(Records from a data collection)
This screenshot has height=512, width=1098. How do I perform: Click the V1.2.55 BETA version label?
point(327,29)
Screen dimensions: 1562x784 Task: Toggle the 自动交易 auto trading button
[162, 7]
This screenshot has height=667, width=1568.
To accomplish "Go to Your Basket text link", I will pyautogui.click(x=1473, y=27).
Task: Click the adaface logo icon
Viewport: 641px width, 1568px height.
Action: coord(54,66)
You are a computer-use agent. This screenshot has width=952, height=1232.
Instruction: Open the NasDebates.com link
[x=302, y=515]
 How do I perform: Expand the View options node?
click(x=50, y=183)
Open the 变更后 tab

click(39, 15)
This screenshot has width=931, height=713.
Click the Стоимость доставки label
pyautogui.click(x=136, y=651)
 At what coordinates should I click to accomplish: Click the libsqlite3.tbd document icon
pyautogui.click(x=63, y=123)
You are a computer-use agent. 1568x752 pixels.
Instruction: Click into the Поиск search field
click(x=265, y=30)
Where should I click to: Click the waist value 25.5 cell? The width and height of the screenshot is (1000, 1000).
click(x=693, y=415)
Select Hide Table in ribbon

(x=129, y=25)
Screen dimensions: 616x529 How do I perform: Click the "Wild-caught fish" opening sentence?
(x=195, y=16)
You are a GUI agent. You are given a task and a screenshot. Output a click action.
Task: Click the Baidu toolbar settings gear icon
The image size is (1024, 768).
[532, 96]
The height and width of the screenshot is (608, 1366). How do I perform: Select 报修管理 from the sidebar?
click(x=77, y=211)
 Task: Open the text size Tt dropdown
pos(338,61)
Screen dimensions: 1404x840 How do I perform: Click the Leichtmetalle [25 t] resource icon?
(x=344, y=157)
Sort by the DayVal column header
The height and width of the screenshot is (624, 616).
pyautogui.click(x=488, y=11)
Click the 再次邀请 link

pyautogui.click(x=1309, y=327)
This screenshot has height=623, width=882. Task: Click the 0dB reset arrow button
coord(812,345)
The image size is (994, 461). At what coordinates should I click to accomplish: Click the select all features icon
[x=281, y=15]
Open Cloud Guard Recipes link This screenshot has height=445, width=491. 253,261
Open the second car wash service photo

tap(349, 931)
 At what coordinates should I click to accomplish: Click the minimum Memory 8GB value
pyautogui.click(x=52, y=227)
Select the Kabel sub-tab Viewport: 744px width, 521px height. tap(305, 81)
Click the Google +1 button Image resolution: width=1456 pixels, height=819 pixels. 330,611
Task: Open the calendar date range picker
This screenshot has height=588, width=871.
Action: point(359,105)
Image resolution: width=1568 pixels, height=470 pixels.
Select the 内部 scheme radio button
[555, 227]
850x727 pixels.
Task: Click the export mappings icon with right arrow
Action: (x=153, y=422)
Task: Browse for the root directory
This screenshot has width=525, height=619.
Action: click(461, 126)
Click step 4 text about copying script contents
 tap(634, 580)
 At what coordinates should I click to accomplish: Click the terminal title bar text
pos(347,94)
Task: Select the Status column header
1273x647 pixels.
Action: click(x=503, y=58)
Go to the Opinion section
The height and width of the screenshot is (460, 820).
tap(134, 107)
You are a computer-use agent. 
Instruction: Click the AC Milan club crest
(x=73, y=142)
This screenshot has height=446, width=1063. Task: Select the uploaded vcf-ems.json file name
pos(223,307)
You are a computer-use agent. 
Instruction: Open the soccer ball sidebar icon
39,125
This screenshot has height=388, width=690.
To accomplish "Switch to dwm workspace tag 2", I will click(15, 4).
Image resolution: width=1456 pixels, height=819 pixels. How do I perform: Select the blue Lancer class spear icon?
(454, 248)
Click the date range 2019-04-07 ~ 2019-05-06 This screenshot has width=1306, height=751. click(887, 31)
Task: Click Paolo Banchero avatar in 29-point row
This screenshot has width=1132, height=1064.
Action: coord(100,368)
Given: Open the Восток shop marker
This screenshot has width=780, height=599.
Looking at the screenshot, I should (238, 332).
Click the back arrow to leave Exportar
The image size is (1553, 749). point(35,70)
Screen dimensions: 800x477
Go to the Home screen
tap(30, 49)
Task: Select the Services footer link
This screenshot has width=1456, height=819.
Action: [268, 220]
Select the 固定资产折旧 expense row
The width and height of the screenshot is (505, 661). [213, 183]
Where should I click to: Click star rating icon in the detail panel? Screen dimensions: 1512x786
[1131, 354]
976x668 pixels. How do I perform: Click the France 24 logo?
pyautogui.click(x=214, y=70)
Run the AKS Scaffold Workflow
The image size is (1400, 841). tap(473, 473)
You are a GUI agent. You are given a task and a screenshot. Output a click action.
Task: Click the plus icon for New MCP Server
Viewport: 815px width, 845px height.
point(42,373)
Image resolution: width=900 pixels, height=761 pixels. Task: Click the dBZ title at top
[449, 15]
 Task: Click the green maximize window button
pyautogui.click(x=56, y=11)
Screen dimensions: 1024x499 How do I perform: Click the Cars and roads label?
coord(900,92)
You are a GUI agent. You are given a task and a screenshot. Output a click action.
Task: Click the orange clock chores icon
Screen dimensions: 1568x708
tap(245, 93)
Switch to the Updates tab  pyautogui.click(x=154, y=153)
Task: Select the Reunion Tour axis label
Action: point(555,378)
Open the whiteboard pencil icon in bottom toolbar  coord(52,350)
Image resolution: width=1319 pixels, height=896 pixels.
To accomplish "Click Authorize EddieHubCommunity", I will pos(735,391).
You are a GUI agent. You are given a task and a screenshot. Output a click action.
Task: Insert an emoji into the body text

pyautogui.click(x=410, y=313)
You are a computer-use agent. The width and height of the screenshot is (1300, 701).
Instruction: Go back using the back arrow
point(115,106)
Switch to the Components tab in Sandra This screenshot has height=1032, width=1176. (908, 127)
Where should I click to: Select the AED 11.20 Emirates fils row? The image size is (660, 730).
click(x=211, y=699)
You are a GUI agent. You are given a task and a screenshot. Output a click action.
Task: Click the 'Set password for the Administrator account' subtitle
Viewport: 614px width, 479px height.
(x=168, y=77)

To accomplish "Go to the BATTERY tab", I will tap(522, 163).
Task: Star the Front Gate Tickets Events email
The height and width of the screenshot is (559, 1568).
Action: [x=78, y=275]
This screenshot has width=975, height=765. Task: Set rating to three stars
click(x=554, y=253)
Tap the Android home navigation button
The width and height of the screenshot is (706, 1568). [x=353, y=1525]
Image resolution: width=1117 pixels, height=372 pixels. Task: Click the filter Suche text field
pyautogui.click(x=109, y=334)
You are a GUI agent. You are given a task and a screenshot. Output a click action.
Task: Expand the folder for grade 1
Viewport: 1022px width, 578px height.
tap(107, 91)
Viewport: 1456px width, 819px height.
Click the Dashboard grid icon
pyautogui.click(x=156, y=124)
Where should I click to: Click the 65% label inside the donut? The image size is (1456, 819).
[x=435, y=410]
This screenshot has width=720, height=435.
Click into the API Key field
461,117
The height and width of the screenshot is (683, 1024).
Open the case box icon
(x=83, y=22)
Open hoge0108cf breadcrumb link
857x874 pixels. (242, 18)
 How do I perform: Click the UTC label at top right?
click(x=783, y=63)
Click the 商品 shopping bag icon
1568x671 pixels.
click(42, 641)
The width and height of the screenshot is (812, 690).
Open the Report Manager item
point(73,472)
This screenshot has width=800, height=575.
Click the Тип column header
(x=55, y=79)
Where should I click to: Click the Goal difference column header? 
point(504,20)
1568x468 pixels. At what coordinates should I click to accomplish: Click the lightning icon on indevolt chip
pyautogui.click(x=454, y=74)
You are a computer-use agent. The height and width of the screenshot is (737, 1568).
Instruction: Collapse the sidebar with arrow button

### Work item
Print all the records exactly as written.

### Answer to the exercise
This screenshot has height=512, width=1098. How do I perform: Click the V1.2.55 BETA version label?
point(327,29)
Screen dimensions: 1562x784 Task: Toggle the 自动交易 auto trading button
[162, 7]
This screenshot has height=667, width=1568.
To accomplish "Go to Your Basket text link", I will pyautogui.click(x=1473, y=27).
Task: Click the adaface logo icon
Viewport: 641px width, 1568px height.
Action: coord(54,66)
You are a computer-use agent. This screenshot has width=952, height=1232.
Instruction: Open the NasDebates.com link
[x=302, y=515]
 How do I perform: Expand the View options node?
click(x=50, y=183)
Open the 变更后 tab

click(39, 15)
This screenshot has width=931, height=713.
Click the Стоимость доставки label
pyautogui.click(x=136, y=651)
 At what coordinates should I click to accomplish: Click the libsqlite3.tbd document icon
pyautogui.click(x=63, y=123)
You are a computer-use agent. 1568x752 pixels.
Instruction: Click into the Поиск search field
click(x=265, y=30)
Where should I click to: Click the waist value 25.5 cell? The width and height of the screenshot is (1000, 1000).
click(x=693, y=415)
Select Hide Table in ribbon

(x=129, y=25)
Screen dimensions: 616x529 How do I perform: Click the "Wild-caught fish" opening sentence?
(x=195, y=16)
You are a GUI agent. You are given a task and a screenshot. Output a click action.
Task: Click the Baidu toolbar settings gear icon
The image size is (1024, 768).
[532, 96]
The height and width of the screenshot is (608, 1366). How do I perform: Select 报修管理 from the sidebar?
click(x=77, y=211)
 Task: Open the text size Tt dropdown
pos(338,61)
Screen dimensions: 1404x840 How do I perform: Click the Leichtmetalle [25 t] resource icon?
(x=344, y=157)
Sort by the DayVal column header
The height and width of the screenshot is (624, 616).
pyautogui.click(x=488, y=11)
Click the 再次邀请 link

pyautogui.click(x=1309, y=327)
This screenshot has height=623, width=882. Task: Click the 0dB reset arrow button
coord(812,345)
The image size is (994, 461). At what coordinates should I click to accomplish: Click the select all features icon
[x=281, y=15]
Open Cloud Guard Recipes link This screenshot has height=445, width=491. 253,261
Open the second car wash service photo

tap(349, 931)
 At what coordinates should I click to accomplish: Click the minimum Memory 8GB value
pyautogui.click(x=52, y=227)
Select the Kabel sub-tab Viewport: 744px width, 521px height. tap(305, 81)
Click the Google +1 button Image resolution: width=1456 pixels, height=819 pixels. 330,611
Task: Open the calendar date range picker
This screenshot has height=588, width=871.
Action: point(359,105)
Image resolution: width=1568 pixels, height=470 pixels.
Select the 内部 scheme radio button
[555, 227]
850x727 pixels.
Task: Click the export mappings icon with right arrow
Action: (x=153, y=422)
Task: Browse for the root directory
This screenshot has width=525, height=619.
Action: click(461, 126)
Click step 4 text about copying script contents
 tap(634, 580)
 At what coordinates should I click to accomplish: Click the terminal title bar text
pos(347,94)
Task: Select the Status column header
1273x647 pixels.
Action: click(x=503, y=58)
Go to the Opinion section
The height and width of the screenshot is (460, 820).
tap(134, 107)
You are a computer-use agent. 
Instruction: Click the AC Milan club crest
(x=73, y=142)
This screenshot has height=446, width=1063. Task: Select the uploaded vcf-ems.json file name
pos(223,307)
You are a computer-use agent. 
Instruction: Open the soccer ball sidebar icon
39,125
This screenshot has height=388, width=690.
To accomplish "Switch to dwm workspace tag 2", I will click(15, 4).
Image resolution: width=1456 pixels, height=819 pixels. How do I perform: Select the blue Lancer class spear icon?
(454, 248)
Click the date range 2019-04-07 ~ 2019-05-06 This screenshot has width=1306, height=751. click(887, 31)
Task: Click Paolo Banchero avatar in 29-point row
This screenshot has width=1132, height=1064.
Action: coord(100,368)
Given: Open the Восток shop marker
This screenshot has width=780, height=599.
Looking at the screenshot, I should (238, 332).
Click the back arrow to leave Exportar
The image size is (1553, 749). point(35,70)
Screen dimensions: 800x477
Go to the Home screen
tap(30, 49)
Task: Select the Services footer link
This screenshot has width=1456, height=819.
Action: [268, 220]
Select the 固定资产折旧 expense row
The width and height of the screenshot is (505, 661). [213, 183]
Where should I click to: Click star rating icon in the detail panel? Screen dimensions: 1512x786
[1131, 354]
976x668 pixels. How do I perform: Click the France 24 logo?
pyautogui.click(x=214, y=70)
Run the AKS Scaffold Workflow
The image size is (1400, 841). tap(473, 473)
You are a GUI agent. You are given a task and a screenshot. Output a click action.
Task: Click the plus icon for New MCP Server
Viewport: 815px width, 845px height.
point(42,373)
Image resolution: width=900 pixels, height=761 pixels. Task: Click the dBZ title at top
[449, 15]
 Task: Click the green maximize window button
pyautogui.click(x=56, y=11)
Screen dimensions: 1024x499 How do I perform: Click the Cars and roads label?
coord(900,92)
You are a GUI agent. You are given a task and a screenshot. Output a click action.
Task: Click the orange clock chores icon
Screen dimensions: 1568x708
tap(245, 93)
Switch to the Updates tab  pyautogui.click(x=154, y=153)
Task: Select the Reunion Tour axis label
Action: point(555,378)
Open the whiteboard pencil icon in bottom toolbar  coord(52,350)
Image resolution: width=1319 pixels, height=896 pixels.
To accomplish "Click Authorize EddieHubCommunity", I will pos(735,391).
You are a GUI agent. You are given a task and a screenshot. Output a click action.
Task: Insert an emoji into the body text

pyautogui.click(x=410, y=313)
You are a computer-use agent. The width and height of the screenshot is (1300, 701).
Instruction: Go back using the back arrow
point(115,106)
Switch to the Components tab in Sandra This screenshot has height=1032, width=1176. (908, 127)
Where should I click to: Select the AED 11.20 Emirates fils row? The image size is (660, 730).
click(x=211, y=699)
You are a GUI agent. You are given a task and a screenshot. Output a click action.
Task: Click the 'Set password for the Administrator account' subtitle
Viewport: 614px width, 479px height.
(x=168, y=77)

To accomplish "Go to the BATTERY tab", I will tap(522, 163).
Task: Star the Front Gate Tickets Events email
The height and width of the screenshot is (559, 1568).
Action: [x=78, y=275]
This screenshot has width=975, height=765. Task: Set rating to three stars
click(x=554, y=253)
Tap the Android home navigation button
The width and height of the screenshot is (706, 1568). [x=353, y=1525]
Image resolution: width=1117 pixels, height=372 pixels. Task: Click the filter Suche text field
pyautogui.click(x=109, y=334)
You are a GUI agent. You are given a task and a screenshot. Output a click action.
Task: Expand the folder for grade 1
Viewport: 1022px width, 578px height.
tap(107, 91)
Viewport: 1456px width, 819px height.
Click the Dashboard grid icon
pyautogui.click(x=156, y=124)
Where should I click to: Click the 65% label inside the donut? The image size is (1456, 819).
[x=435, y=410]
This screenshot has width=720, height=435.
Click into the API Key field
461,117
The height and width of the screenshot is (683, 1024).
Open the case box icon
(x=83, y=22)
Open hoge0108cf breadcrumb link
857x874 pixels. (242, 18)
 How do I perform: Click the UTC label at top right?
click(x=783, y=63)
Click the 商品 shopping bag icon
1568x671 pixels.
click(42, 641)
The width and height of the screenshot is (812, 690).
Open the Report Manager item
point(73,472)
This screenshot has width=800, height=575.
Click the Тип column header
(x=55, y=79)
Where should I click to: Click the Goal difference column header? 
point(504,20)
1568x468 pixels. At what coordinates should I click to accomplish: Click the lightning icon on indevolt chip
pyautogui.click(x=454, y=74)
You are a computer-use agent. The height and width of the screenshot is (737, 1568).
Instruction: Collapse the sidebar with arrow button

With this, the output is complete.